Declan Ganley writes off €3.2m in loans to Libertas Institute
Company used in campaigns against EU treaty referendums no longer a going concern
Declan Ganley had provided the loans to the Libertas Institute at an interest rate of 11 per cent. Photograph: Brenda Fitzsimons
Declan Ganley has written off more than €3.2 million in loans to the Libertas Institute Limited, a corporate vehicle used by the businessman in campaigns against a number of EU treaty referendums since 2006.
The company is no longer a going concern and its directors, Mr Ganley and his brother Sean Ganley, have signalled their intention to have the company struck off within the next 12 months.
More than €3.2 million in loans were repayable to Mr Ganley at the end of 2018, according to the company’s accounts, which noted that it “would not be able to continue” without the support of its creditors and directors.
The Galway-based businessman had provided the loans to the Libertas Institute at an interest rate of 11 per cent.

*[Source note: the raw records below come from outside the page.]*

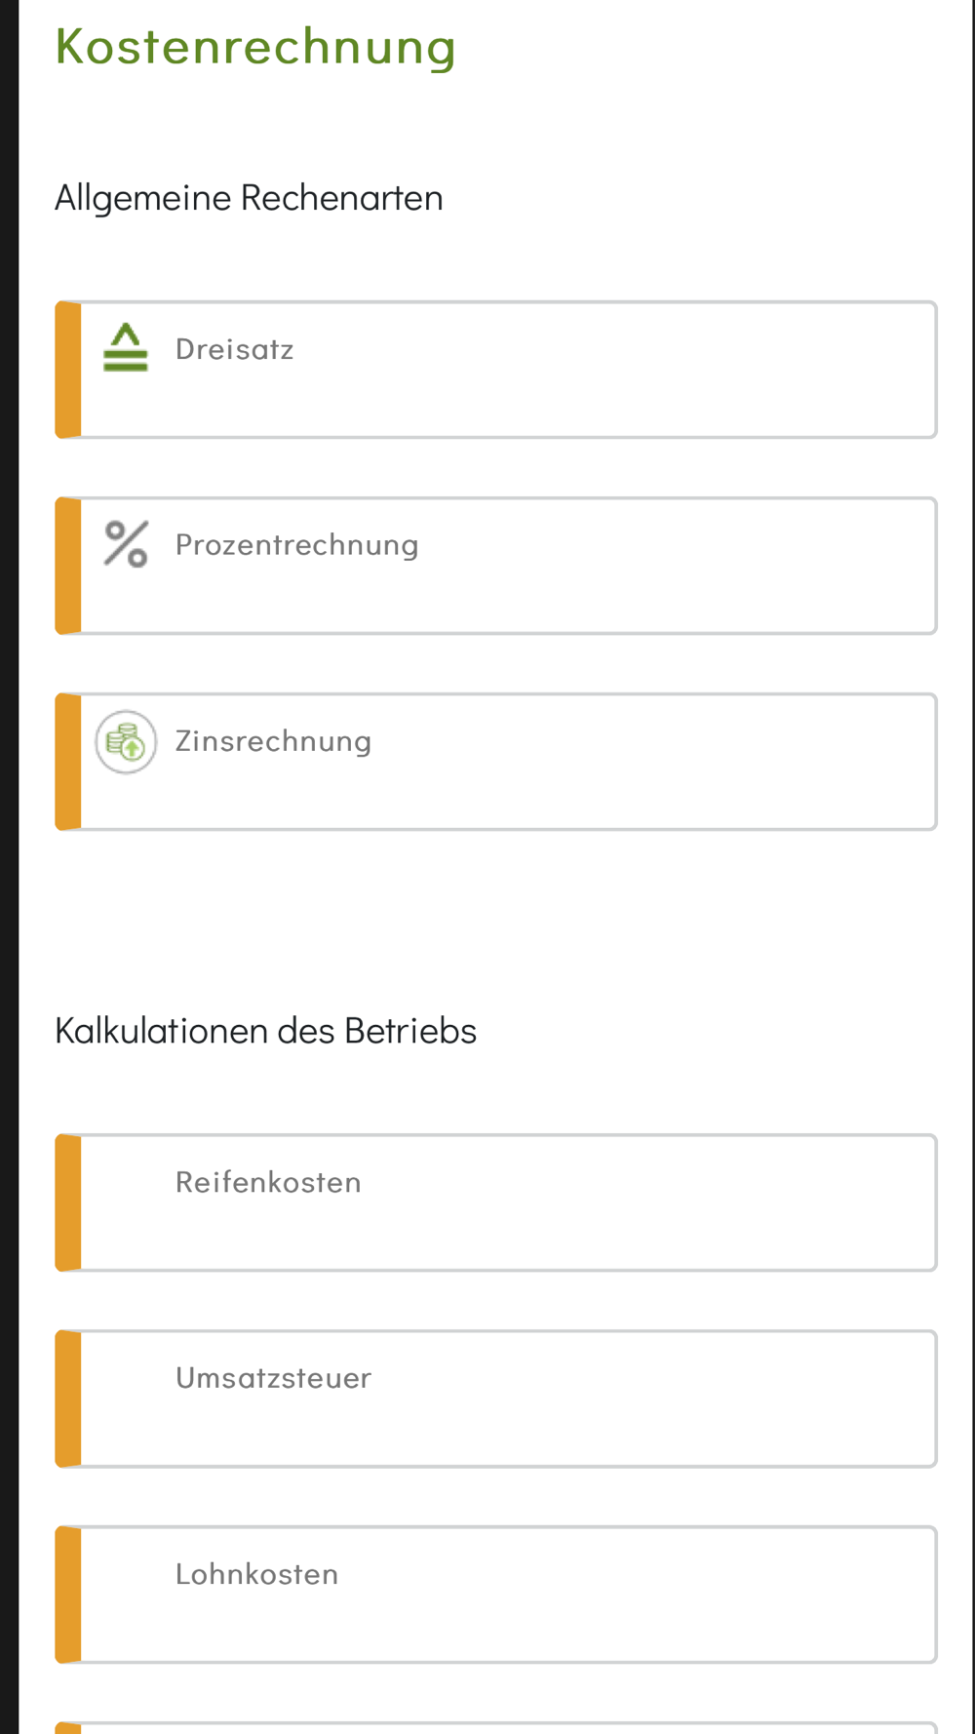The image size is (975, 1734).
Task: Tap the orange bar on Zinsrechnung card
Action: (x=68, y=762)
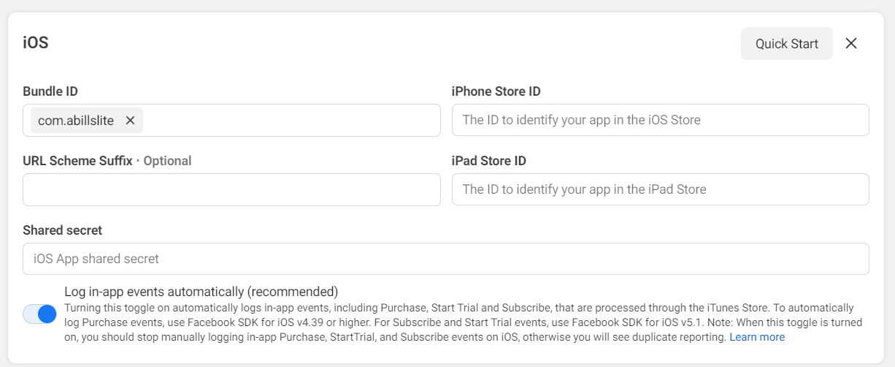This screenshot has width=895, height=367.
Task: Select the Shared secret text box
Action: tap(445, 259)
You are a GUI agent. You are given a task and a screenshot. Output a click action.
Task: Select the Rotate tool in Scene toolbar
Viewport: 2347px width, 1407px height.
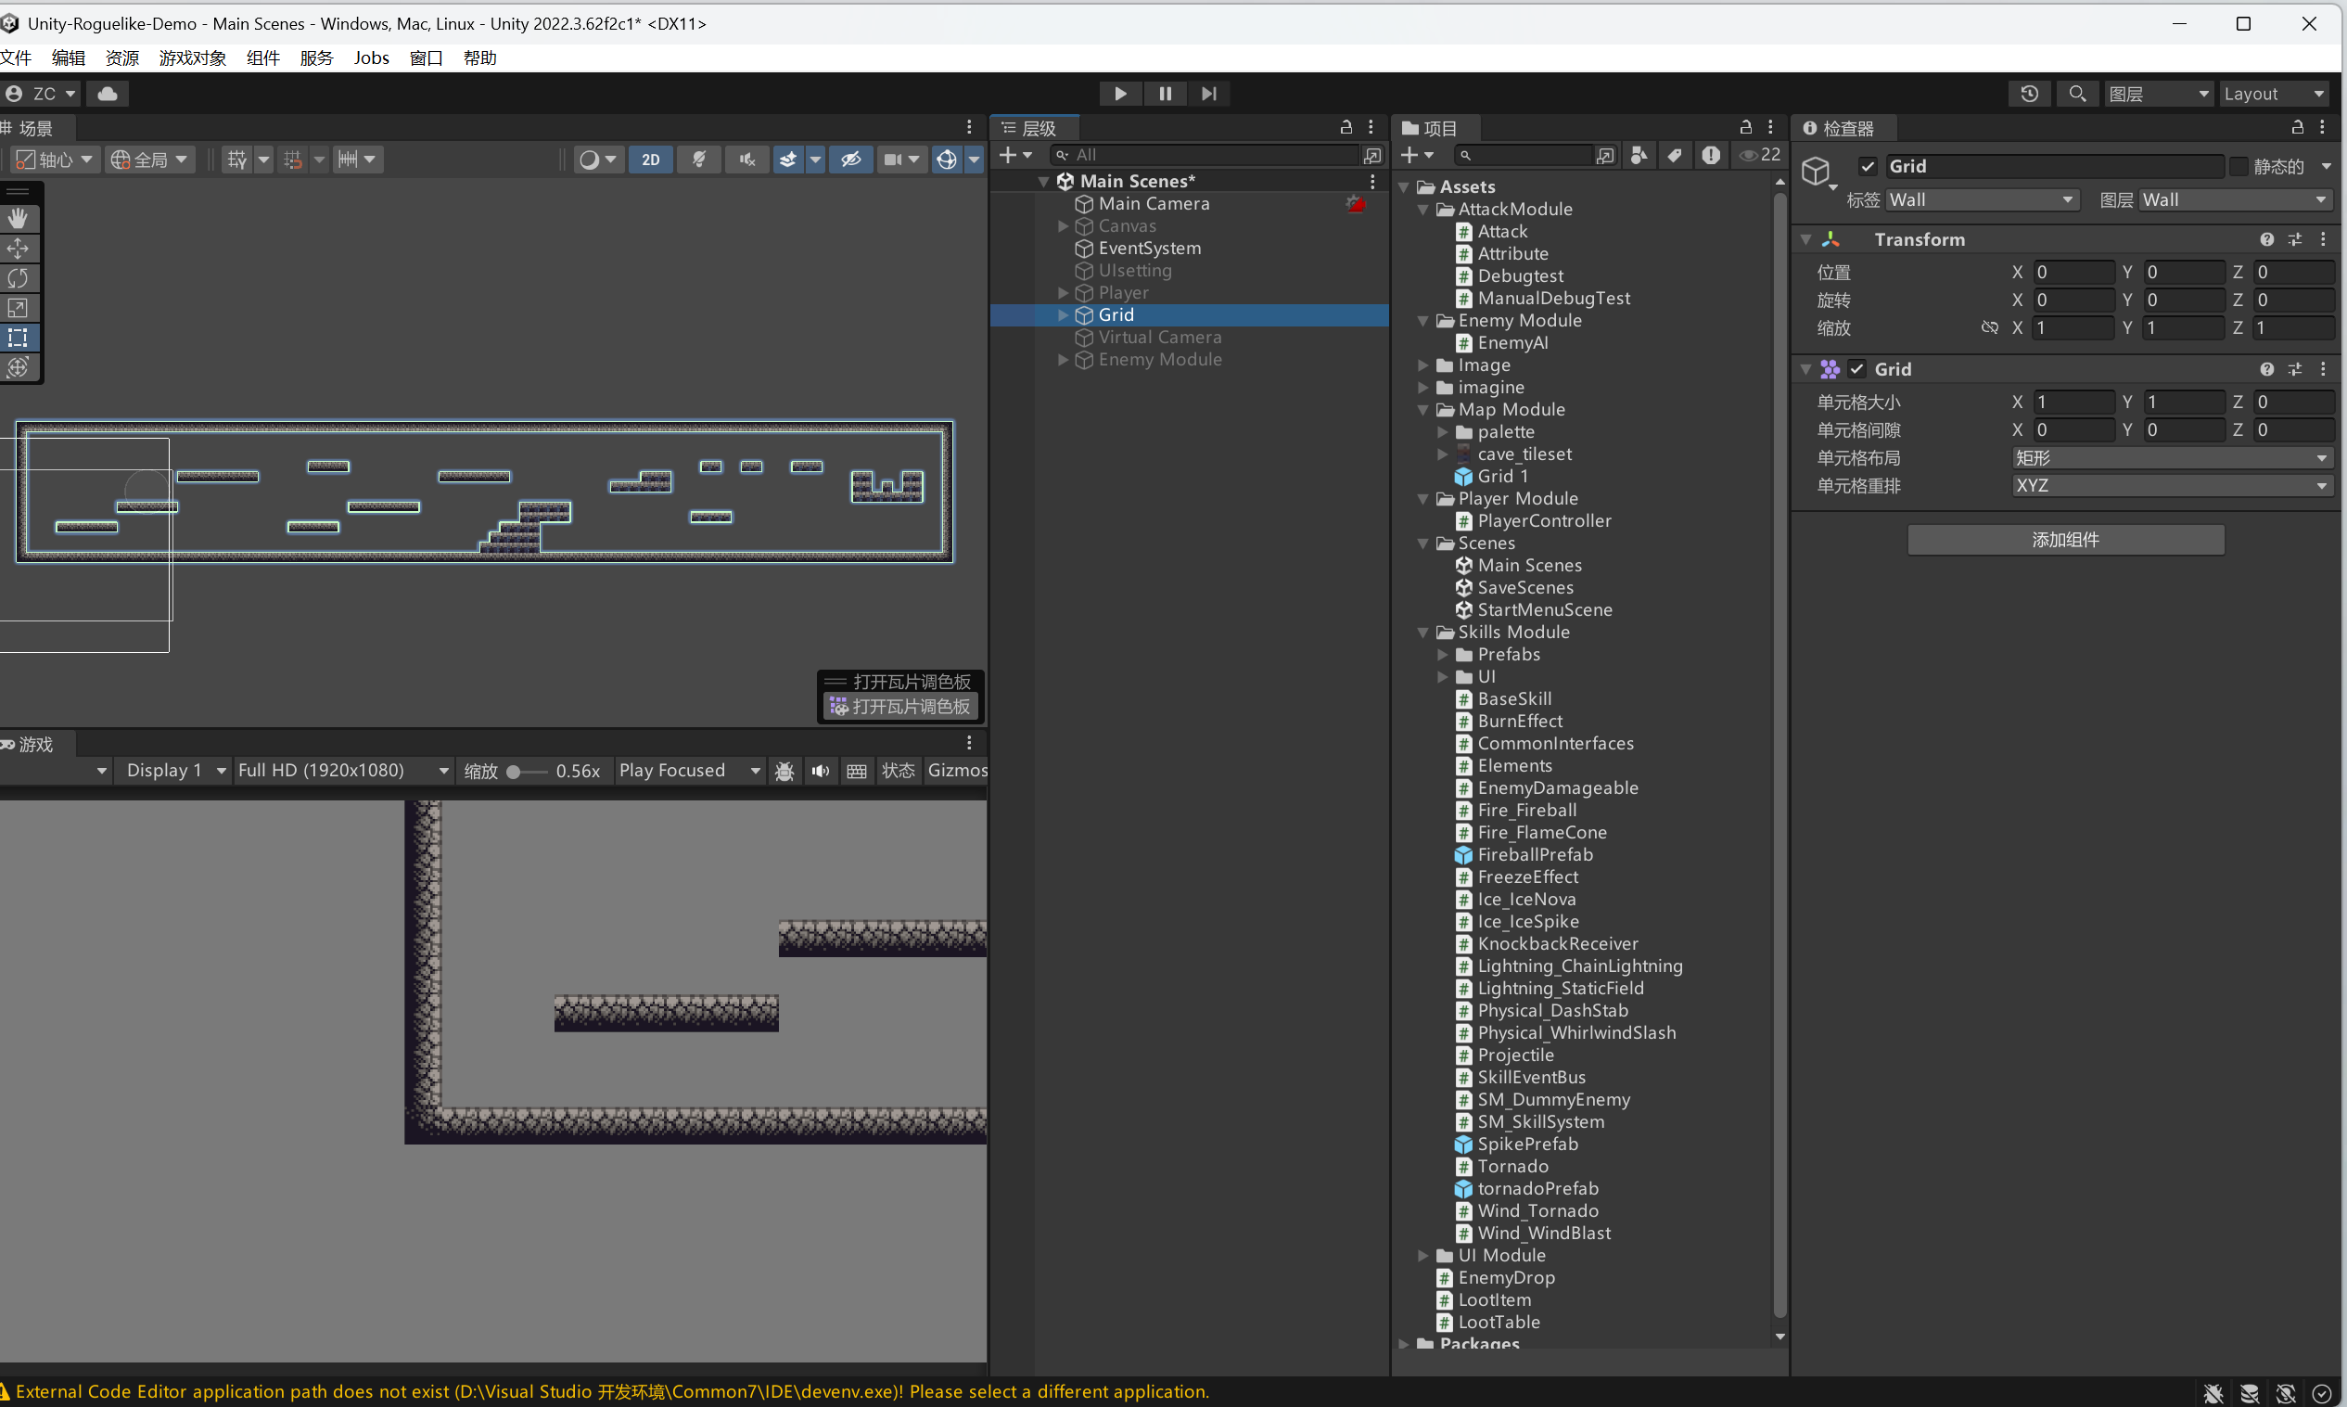pyautogui.click(x=18, y=278)
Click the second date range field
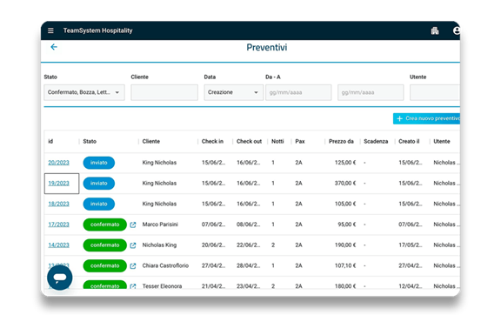The image size is (501, 315). click(x=371, y=92)
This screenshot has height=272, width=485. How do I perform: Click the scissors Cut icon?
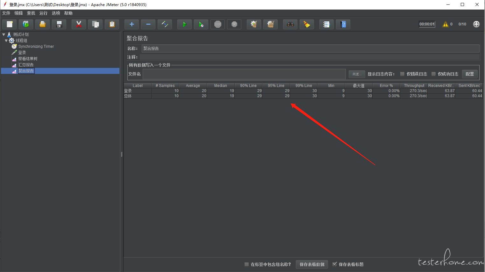point(79,24)
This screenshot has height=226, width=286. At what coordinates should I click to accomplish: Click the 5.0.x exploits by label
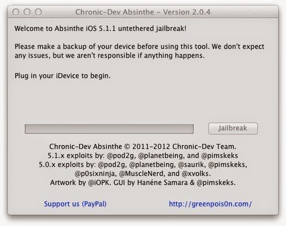click(68, 165)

However, newly filed accounts show that Mr Ganley wrote off his loans to the company during 2019, wiping out accumulated losses of almost €3.5 million and clearing the way for a voluntary strike-off.
The accounts note that the directors of the company intend to commence the strike-off process within 12 months of the financial statements’ approval on May 21st, and that the company is no longer a going concern.
The Libertas Institute was established in 2006 with a mission “to initiate and provoke enlightened discussion on the [EU], its relevance to its member states and peoples and its role in world affairs having regard to our shared values of peace, democracy, individual liberty and free markets...”
It successfully campaigned for a No vote in the 2008 referendum on the Lisbon Treaty.
In 2009, Mr Ganley established a pan-European political party, Libertas. The party won just one seat in the European Parliament that year, leading the businessman to describe the movement as “a failed experiment”.
Mr Ganley’s first entrepreneurial endeavours included timber export and the privatisation of sawmills and forestry assets in Latvia and Russia in the late 1990s. These were sold to a group led by the Hungarian billionaire George Soros in 1997.
The Tuam-based businessman later established a European telecoms group called Broadnet before selling his 40 per cent stake in the venture to US giant Comcast in 2000.
He is currently chairman and chief executive of Rivada Networks, a telecommunications firm with offices in the US and Ireland which was founded in 2004.